▶ **DATASET EXTRACT**:

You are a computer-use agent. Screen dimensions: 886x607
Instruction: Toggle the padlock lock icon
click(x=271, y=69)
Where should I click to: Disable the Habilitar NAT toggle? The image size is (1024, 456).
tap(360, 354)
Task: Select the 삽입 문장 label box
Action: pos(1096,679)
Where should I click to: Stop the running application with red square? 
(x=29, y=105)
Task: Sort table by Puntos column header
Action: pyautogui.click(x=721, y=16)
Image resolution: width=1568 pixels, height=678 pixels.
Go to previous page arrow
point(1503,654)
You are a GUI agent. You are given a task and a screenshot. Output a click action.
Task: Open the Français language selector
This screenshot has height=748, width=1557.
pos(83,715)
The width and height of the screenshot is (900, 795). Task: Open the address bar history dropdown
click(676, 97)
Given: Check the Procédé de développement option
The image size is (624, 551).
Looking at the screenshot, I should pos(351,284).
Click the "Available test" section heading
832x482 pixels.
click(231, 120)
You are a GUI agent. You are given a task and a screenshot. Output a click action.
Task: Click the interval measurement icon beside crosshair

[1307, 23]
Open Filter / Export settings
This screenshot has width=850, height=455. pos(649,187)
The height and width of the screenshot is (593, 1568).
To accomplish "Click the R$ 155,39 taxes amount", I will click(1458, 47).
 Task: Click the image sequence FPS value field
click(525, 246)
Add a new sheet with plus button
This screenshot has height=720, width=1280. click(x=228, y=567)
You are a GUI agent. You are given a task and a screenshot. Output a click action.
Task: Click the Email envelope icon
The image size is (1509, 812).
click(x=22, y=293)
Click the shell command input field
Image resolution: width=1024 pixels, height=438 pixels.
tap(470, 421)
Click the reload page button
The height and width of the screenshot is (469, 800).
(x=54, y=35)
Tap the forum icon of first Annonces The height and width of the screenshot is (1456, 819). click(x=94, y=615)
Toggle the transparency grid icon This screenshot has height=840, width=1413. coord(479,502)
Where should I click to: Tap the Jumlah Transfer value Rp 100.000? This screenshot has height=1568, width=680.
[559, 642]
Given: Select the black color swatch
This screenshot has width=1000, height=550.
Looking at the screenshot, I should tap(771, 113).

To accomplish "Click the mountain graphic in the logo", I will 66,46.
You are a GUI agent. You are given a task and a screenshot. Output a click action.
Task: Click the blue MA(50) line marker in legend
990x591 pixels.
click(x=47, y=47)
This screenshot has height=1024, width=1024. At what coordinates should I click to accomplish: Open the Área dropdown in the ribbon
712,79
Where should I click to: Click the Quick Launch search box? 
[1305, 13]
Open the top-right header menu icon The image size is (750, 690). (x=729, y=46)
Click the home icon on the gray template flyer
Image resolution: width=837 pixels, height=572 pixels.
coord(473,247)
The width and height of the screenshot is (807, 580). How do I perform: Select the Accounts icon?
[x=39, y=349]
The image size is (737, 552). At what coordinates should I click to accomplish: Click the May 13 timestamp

▶ **WORK INSTRUCTIONS**: In full and without edits, return the listing.

▶ **OUTPUT FOR THIS TASK**:
You are a computer-use agent. Screen dimensions: 886x607
Instruction: Toggle the padlock lock icon
click(x=271, y=69)
Where should I click to: Disable the Habilitar NAT toggle? The image size is (1024, 456).
tap(360, 354)
Task: Select the 삽입 문장 label box
Action: pos(1096,679)
Where should I click to: Stop the running application with red square? 
(x=29, y=105)
Task: Sort table by Puntos column header
Action: pyautogui.click(x=721, y=16)
Image resolution: width=1568 pixels, height=678 pixels.
Go to previous page arrow
point(1503,654)
You are a GUI agent. You are given a task and a screenshot. Output a click action.
Task: Open the Français language selector
This screenshot has height=748, width=1557.
pos(83,715)
The width and height of the screenshot is (900, 795). Task: Open the address bar history dropdown
click(676, 97)
Given: Check the Procédé de développement option
The image size is (624, 551).
Looking at the screenshot, I should pos(351,284).
Click the "Available test" section heading
832x482 pixels.
click(231, 120)
You are a GUI agent. You are given a task and a screenshot. Output a click action.
Task: Click the interval measurement icon beside crosshair

[1307, 23]
Open Filter / Export settings
This screenshot has width=850, height=455. pos(649,187)
The height and width of the screenshot is (593, 1568).
To accomplish "Click the R$ 155,39 taxes amount", I will click(1458, 47).
 Task: Click the image sequence FPS value field
click(525, 246)
Add a new sheet with plus button
This screenshot has height=720, width=1280. click(x=228, y=567)
You are a GUI agent. You are given a task and a screenshot. Output a click action.
Task: Click the Email envelope icon
The image size is (1509, 812).
click(x=22, y=293)
Click the shell command input field
Image resolution: width=1024 pixels, height=438 pixels.
tap(470, 421)
Click the reload page button
The height and width of the screenshot is (469, 800).
(x=54, y=35)
Tap the forum icon of first Annonces The height and width of the screenshot is (1456, 819). click(x=94, y=615)
Toggle the transparency grid icon This screenshot has height=840, width=1413. coord(479,502)
Where should I click to: Tap the Jumlah Transfer value Rp 100.000? This screenshot has height=1568, width=680.
[559, 642]
Given: Select the black color swatch
This screenshot has width=1000, height=550.
Looking at the screenshot, I should tap(771, 113).

To accomplish "Click the mountain graphic in the logo", I will 66,46.
You are a GUI agent. You are given a task and a screenshot. Output a click action.
Task: Click the blue MA(50) line marker in legend
990x591 pixels.
click(x=47, y=47)
This screenshot has height=1024, width=1024. At what coordinates should I click to accomplish: Open the Área dropdown in the ribbon
712,79
Where should I click to: Click the Quick Launch search box? 
[1305, 13]
Open the top-right header menu icon The image size is (750, 690). (x=729, y=46)
Click the home icon on the gray template flyer
Image resolution: width=837 pixels, height=572 pixels.
coord(473,247)
The width and height of the screenshot is (807, 580). How do I perform: Select the Accounts icon?
[x=39, y=349]
The image size is (737, 552). At what coordinates should I click to accomplish: Click the May 13 timestamp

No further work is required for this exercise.